The present report is based on the sample of 372 women (339 white, 31 black, and 2 from other ethnic groups) who completed examinations approximately 1 and 5 years after the menopause as of October 1997. The average age was 47.5 years at the premenopausal examination, with an average of 5.2 years (SE=0.12) elapsing until the first year postmenopausal examination and an additional average of 3.9 years (SE=0.02) elapsing until the fifth year postmenopausal examination. These women represented 78% of the women who were eligible for the fifth year postmenopausal examination. Of the 22% who did not participate, 17% of the potential participants had moved from the area, died, or withdrawn before the time of the fifth year postmenopausal examination, ie, only 5% declined participation.

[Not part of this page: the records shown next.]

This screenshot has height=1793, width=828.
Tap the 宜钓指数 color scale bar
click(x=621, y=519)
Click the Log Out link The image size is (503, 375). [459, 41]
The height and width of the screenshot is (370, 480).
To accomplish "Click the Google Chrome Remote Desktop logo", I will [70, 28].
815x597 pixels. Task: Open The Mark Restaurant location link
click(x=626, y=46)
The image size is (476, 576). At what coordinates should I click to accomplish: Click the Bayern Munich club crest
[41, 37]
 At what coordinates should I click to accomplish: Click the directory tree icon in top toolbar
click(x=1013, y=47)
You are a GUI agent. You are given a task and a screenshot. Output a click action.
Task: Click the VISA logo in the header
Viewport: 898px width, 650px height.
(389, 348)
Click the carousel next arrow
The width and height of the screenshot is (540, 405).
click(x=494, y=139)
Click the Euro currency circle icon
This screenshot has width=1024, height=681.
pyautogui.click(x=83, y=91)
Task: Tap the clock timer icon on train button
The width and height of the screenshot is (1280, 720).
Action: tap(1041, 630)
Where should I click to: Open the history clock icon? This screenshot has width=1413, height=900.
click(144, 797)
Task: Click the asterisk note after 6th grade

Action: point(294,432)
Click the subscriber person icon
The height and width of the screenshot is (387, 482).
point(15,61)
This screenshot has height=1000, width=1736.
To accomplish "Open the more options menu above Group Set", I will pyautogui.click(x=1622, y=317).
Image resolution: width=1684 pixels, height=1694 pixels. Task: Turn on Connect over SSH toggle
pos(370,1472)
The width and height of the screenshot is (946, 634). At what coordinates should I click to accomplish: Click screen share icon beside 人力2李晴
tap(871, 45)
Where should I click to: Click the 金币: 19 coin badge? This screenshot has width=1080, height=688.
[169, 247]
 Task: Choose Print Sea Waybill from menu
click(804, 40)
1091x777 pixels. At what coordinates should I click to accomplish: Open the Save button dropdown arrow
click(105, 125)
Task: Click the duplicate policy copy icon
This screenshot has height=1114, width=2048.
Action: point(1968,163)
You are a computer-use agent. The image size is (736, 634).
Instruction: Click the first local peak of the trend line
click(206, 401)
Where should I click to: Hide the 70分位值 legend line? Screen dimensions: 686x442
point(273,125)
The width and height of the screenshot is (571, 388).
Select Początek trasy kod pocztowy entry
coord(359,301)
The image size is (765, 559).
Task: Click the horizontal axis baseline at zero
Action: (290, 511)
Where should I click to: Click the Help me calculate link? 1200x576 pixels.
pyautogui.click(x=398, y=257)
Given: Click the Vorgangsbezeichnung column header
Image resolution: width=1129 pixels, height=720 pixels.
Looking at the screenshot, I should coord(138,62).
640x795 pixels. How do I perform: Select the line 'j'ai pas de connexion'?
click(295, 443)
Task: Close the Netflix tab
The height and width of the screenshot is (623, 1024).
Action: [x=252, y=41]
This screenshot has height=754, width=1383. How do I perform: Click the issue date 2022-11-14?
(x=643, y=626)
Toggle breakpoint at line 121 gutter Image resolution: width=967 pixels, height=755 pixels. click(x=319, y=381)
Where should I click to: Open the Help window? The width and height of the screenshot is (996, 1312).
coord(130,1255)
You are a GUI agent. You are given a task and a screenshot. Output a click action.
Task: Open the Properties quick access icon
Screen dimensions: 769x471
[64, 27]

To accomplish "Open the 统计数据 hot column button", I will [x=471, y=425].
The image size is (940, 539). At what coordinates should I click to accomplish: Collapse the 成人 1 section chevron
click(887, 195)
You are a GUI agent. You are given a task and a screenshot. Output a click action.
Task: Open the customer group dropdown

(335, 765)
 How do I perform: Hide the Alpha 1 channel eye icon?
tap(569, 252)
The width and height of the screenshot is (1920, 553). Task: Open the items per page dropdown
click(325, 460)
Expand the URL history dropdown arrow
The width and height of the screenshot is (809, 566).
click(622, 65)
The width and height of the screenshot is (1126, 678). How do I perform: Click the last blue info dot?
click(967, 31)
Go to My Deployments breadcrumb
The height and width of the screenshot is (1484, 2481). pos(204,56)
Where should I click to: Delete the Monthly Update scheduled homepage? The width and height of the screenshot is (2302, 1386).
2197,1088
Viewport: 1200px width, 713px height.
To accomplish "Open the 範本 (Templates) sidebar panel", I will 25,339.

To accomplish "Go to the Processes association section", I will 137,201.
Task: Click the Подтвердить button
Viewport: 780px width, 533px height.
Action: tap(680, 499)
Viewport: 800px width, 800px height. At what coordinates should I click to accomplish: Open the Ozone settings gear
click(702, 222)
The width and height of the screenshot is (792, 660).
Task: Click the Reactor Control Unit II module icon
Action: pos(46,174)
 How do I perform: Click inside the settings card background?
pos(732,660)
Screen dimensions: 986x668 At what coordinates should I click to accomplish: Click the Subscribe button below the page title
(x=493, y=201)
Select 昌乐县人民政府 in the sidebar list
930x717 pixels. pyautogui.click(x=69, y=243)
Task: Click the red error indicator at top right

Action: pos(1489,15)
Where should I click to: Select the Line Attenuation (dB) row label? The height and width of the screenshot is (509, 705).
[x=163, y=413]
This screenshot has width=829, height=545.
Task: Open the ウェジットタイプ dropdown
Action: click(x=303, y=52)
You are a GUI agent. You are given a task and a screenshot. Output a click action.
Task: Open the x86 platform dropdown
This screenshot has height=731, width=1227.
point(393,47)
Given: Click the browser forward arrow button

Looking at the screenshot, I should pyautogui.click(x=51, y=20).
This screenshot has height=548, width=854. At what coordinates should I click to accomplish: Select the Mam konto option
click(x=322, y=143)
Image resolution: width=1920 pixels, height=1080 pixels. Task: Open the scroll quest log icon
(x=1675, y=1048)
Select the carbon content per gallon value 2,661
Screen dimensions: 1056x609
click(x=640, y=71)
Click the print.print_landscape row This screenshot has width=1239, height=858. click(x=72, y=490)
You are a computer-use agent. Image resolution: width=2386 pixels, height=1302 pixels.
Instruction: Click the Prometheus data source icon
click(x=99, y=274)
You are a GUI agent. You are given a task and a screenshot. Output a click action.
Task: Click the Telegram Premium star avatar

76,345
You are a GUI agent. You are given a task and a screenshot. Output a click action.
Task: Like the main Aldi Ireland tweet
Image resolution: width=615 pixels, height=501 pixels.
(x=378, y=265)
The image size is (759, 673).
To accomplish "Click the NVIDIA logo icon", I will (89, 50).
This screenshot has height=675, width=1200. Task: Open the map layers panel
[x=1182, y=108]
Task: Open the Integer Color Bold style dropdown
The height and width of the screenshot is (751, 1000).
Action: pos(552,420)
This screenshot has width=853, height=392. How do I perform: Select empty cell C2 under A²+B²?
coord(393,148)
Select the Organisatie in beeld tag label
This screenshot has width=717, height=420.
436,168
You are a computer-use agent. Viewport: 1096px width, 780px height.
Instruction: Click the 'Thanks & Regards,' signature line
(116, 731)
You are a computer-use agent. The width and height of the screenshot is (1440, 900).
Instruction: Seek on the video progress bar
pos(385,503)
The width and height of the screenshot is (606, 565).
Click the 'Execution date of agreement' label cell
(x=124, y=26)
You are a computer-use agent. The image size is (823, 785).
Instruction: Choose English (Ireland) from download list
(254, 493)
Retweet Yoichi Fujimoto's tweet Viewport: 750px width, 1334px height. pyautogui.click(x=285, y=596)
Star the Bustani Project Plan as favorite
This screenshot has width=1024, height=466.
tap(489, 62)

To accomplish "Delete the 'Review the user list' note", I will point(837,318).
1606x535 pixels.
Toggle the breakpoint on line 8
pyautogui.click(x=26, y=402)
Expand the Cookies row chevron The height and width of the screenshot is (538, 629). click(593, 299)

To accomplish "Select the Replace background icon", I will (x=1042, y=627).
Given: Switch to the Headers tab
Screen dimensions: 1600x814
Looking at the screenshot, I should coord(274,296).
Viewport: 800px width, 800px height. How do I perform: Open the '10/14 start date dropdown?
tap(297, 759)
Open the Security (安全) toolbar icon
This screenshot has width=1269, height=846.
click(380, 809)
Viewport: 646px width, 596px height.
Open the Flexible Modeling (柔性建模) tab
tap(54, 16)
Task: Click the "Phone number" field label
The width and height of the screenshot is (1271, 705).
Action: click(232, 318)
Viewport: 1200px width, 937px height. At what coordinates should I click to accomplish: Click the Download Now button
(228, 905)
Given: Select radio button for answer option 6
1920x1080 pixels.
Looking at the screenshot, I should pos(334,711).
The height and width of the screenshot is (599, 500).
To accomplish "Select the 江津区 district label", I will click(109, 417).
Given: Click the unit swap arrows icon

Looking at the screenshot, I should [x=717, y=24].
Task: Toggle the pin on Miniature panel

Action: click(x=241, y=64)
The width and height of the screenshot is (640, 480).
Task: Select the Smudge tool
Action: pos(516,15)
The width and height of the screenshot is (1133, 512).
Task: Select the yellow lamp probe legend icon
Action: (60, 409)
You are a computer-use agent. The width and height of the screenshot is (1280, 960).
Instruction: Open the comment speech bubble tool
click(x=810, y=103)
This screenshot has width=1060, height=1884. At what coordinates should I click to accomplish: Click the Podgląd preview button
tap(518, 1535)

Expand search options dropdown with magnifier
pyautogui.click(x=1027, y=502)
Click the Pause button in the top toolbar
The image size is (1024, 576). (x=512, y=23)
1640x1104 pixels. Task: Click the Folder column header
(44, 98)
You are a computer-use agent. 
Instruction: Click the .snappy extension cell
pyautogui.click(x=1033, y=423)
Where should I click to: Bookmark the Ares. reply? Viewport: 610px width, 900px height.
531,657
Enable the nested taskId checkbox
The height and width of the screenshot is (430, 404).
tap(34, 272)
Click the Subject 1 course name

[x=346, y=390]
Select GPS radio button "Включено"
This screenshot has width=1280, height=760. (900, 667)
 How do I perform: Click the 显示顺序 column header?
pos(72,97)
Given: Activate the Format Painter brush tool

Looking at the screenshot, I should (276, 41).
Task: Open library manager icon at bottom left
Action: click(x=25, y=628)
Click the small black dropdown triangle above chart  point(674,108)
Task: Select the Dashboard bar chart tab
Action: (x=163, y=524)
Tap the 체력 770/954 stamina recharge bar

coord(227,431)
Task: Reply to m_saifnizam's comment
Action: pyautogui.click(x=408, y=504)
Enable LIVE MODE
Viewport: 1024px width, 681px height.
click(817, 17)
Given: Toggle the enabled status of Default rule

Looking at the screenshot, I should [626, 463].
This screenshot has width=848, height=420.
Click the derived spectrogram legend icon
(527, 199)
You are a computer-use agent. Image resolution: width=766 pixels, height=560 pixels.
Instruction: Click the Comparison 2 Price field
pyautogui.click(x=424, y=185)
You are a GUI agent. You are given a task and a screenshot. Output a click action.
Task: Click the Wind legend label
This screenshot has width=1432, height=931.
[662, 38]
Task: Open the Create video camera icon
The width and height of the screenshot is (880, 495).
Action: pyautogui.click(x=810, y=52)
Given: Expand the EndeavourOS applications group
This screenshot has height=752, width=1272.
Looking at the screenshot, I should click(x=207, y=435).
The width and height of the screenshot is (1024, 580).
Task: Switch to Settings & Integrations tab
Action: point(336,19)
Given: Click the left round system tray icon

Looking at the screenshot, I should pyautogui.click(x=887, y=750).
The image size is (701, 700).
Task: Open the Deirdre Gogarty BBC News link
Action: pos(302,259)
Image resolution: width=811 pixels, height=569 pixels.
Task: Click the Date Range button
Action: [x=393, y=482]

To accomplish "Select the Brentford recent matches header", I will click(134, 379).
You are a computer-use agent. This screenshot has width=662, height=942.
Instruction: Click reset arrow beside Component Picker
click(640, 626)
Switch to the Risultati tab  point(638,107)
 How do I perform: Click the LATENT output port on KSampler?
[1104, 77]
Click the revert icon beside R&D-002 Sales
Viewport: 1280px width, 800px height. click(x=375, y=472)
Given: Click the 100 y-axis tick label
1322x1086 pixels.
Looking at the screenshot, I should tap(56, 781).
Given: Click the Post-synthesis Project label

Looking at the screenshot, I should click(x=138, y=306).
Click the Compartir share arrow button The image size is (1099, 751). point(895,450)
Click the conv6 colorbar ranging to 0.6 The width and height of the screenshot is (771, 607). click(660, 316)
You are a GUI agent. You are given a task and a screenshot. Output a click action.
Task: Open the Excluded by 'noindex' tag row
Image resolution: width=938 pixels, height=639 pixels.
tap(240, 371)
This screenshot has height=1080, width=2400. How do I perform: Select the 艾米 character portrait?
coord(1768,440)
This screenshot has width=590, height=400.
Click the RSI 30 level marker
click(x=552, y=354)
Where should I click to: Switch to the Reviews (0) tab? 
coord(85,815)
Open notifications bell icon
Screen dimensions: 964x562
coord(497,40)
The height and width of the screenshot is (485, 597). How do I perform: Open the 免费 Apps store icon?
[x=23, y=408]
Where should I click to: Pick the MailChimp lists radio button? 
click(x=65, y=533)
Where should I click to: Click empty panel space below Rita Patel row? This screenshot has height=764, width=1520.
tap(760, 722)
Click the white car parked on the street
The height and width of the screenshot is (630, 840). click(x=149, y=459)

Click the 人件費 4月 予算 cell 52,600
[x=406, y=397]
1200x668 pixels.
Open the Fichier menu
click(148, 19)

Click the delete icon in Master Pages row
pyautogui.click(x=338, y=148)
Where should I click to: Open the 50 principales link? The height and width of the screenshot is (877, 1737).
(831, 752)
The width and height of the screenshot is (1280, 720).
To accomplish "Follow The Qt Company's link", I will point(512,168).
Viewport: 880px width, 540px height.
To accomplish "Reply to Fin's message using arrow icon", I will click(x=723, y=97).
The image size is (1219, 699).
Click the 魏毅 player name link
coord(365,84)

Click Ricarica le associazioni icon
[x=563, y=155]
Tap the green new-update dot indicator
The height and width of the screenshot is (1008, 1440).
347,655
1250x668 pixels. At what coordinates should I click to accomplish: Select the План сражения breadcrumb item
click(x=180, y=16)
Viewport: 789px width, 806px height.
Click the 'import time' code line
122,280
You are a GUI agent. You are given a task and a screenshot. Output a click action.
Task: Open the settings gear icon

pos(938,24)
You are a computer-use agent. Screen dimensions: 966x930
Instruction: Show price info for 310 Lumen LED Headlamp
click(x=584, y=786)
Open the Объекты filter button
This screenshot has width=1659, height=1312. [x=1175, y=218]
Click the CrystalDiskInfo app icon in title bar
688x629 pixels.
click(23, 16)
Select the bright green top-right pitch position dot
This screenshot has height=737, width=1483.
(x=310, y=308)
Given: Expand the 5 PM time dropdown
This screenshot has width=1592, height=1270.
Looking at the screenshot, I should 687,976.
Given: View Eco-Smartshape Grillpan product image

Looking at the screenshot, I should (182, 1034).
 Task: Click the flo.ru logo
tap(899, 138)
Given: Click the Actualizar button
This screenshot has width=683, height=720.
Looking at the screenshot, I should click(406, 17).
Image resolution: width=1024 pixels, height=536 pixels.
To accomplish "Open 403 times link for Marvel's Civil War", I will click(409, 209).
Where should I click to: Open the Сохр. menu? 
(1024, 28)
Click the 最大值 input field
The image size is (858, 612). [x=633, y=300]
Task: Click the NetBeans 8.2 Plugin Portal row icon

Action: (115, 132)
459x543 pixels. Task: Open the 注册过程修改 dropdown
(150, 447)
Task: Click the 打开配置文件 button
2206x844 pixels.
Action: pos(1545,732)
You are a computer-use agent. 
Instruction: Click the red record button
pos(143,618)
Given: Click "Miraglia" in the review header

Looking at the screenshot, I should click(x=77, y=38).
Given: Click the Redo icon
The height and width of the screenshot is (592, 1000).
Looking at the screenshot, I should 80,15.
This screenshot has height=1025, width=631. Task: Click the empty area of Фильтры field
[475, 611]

Of the 372 women, 177 (including 22 nonwhites) never used HRT, 104 (including 6 nonwhites) received HRT at the first and fifth year postmenopausal examinations, 68 (including 3 nonwhites) used HRT at the fifth year postmenopausal examination only, and 23 (including 2 nonwhites) used HRT at the first year postmenopausal examination but did not continue hormone use at the fifth year postmenopausal examination. Starting in 1993, we added the carotid ultrasound protocol to the examination for women who were at least 5 years postmenopausal. Of the 372 women, 343 completed the ultrasound protocol; the 314 women who had complete data, including HRT use, constituted the basis of the analyses of carotid measures.
Protocol
After the telephone interview to determine
eligibility and a home interview to record blood pressure levels,
all women recruited were evaluated in the morning after fasting for 12
hours. This evaluation included collection of a blood sample for
measuring serum lipoproteins and apolipoproteins; 2 measurements of
blood pressure by the random zeromuddler
method9 by observers trained
and certified according to the Multiple Risk Factor Intervention Trial
protocol10 ; glucose loading
(75 g) with blood sampling beforehand when fasting and 2 hours
afterward; and a measurement of height and weight. Additionally, we
used a questionnaire about health-related behaviors, including level of
physical activity and alcohol consumption; a 24-hour food recall
interview administered by a trained nutritionist with 3-dimensional
models of food portions; and a self-report inventory containing
standardized tests of personality and behavior. The postmenopausal
examination was identical to the baseline examination, except that the
glucose loading and 24-hour food recall interview were not
readministered, and apolipoprotein and insulin assays were not
completed. Additionally, the postmenopausal examination included a
blood draw for determination of serum concentrations of
follicle-stimulating hormone (FSH) and luteinizing
hormone.
Laboratory Assays and Measurements
Levels of total serum
cholesterol,11
total HDL
cholesterol,12
HDL subfractions (HDL2 and
HDL3),13 14
and
triglycerides15
were measured by a lipid laboratory using the standards of the Centers
for Disease Control. LDL cholesterol levels were estimated
with the Friedewald
equation.16 Plasma glucose
levels were determined by enzymatic assay (Yellow Springs glucose
analyzer). Because of skewed distributions, the
triglyceride and glucose values were log-transformed before
analysis. The 2 measurements of blood pressure were averaged.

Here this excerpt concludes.